Given instruction:
Rewrite the material from the line with "Where should I" through the line with "coord(1290,49)", changing "toolbar" to "menu bar" and leaving everything else the same. Leave the pictures out of your answer.

Available records:
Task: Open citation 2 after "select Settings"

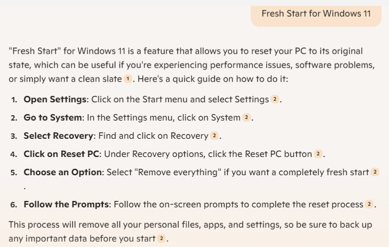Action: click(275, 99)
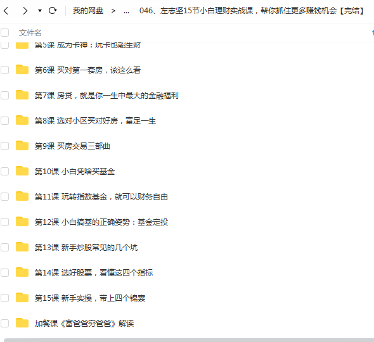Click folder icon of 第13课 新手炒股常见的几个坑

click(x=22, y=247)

...

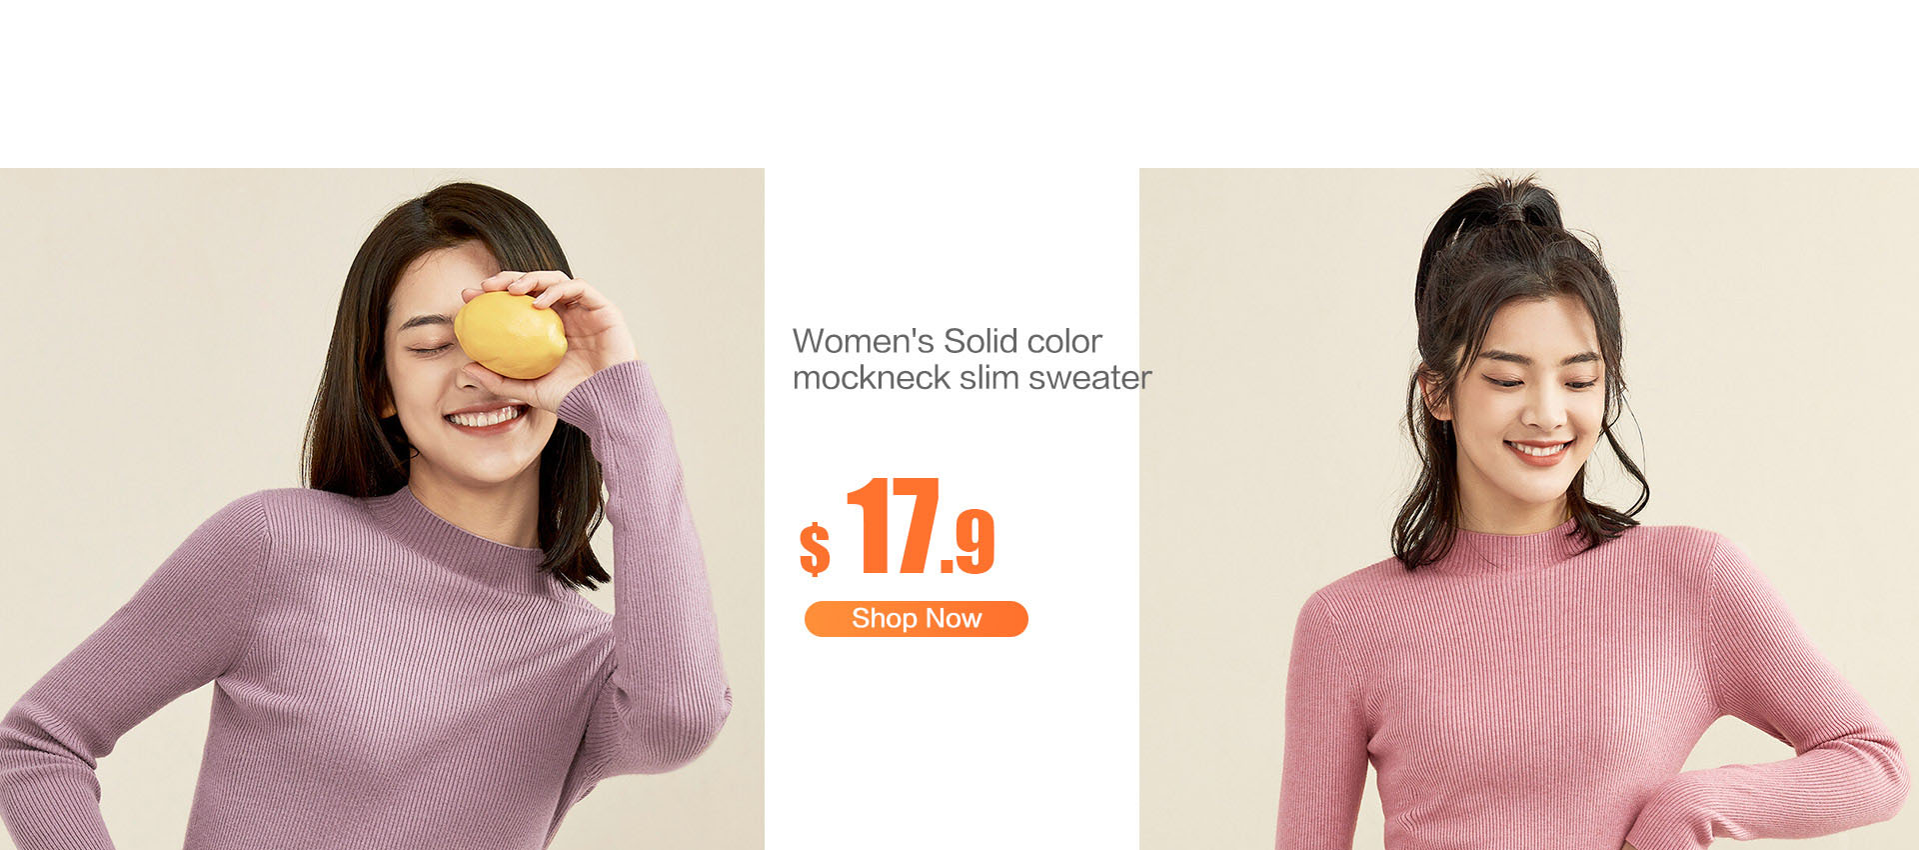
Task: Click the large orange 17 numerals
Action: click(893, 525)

---

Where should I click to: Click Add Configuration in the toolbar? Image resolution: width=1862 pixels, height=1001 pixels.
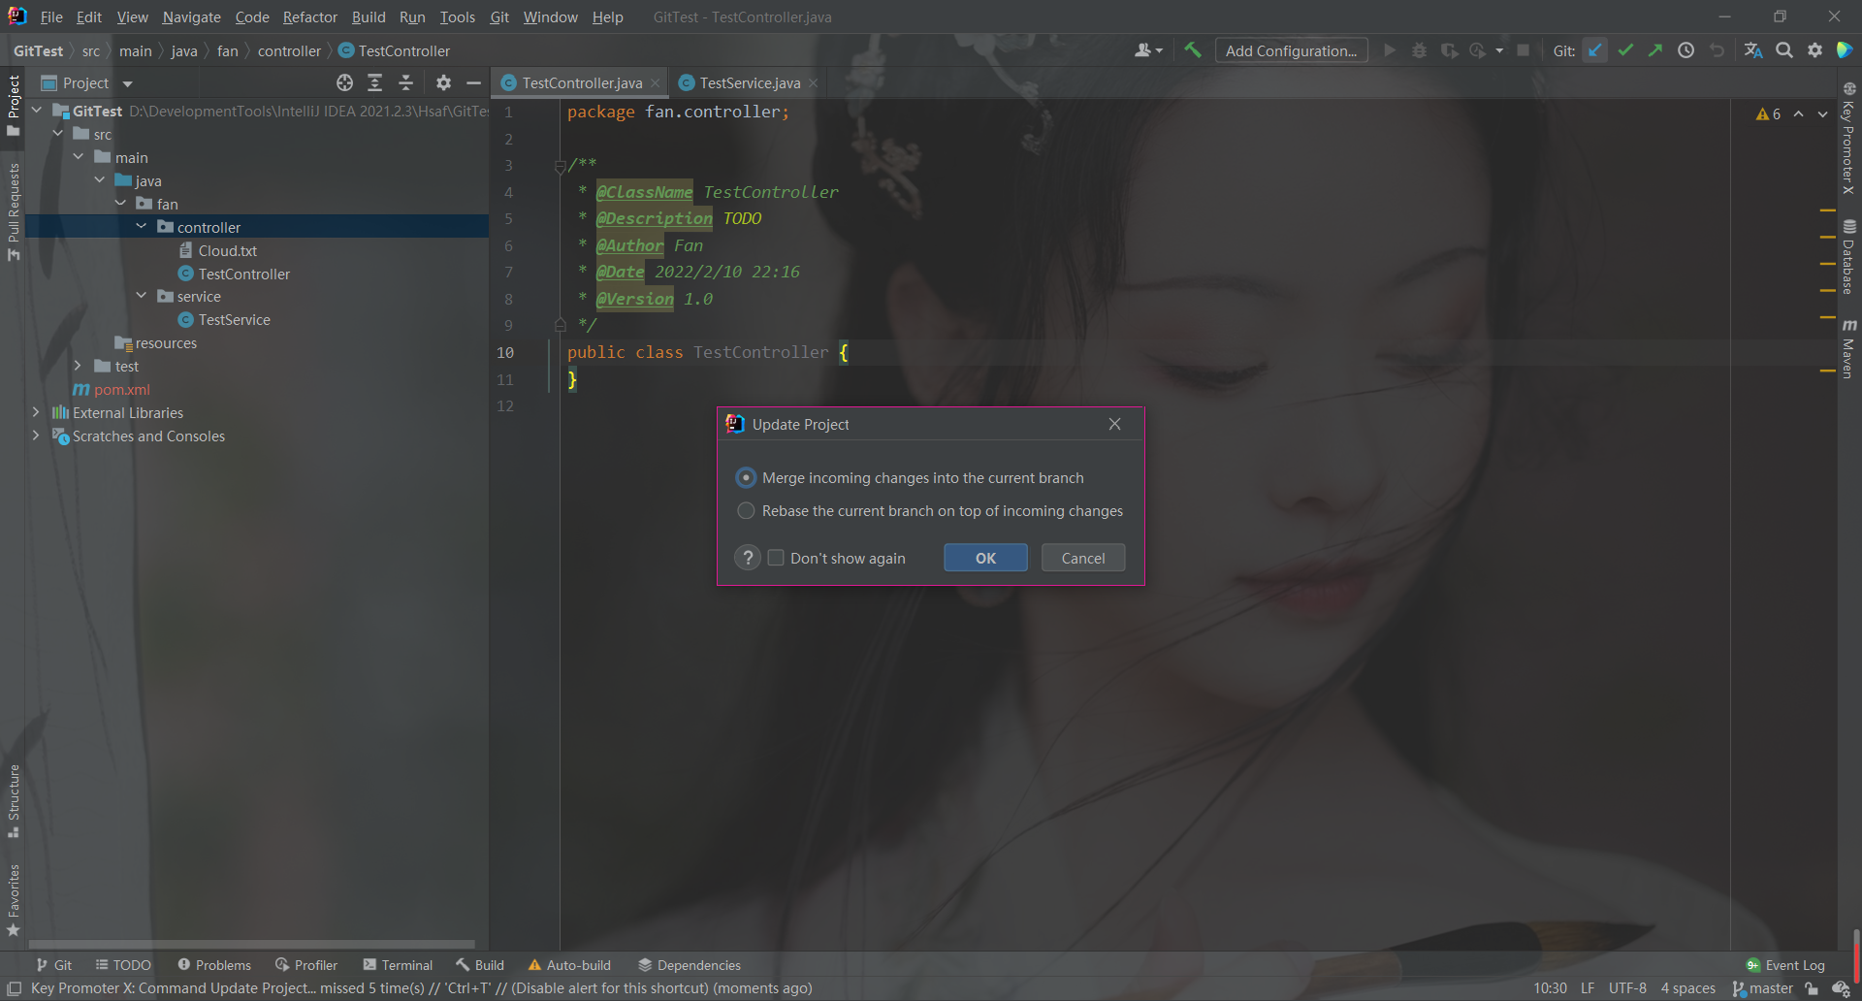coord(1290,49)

Response below:
Where should I click to: Click Add Configuration in the menu bar? Image resolution: width=1862 pixels, height=1001 pixels.
coord(1290,49)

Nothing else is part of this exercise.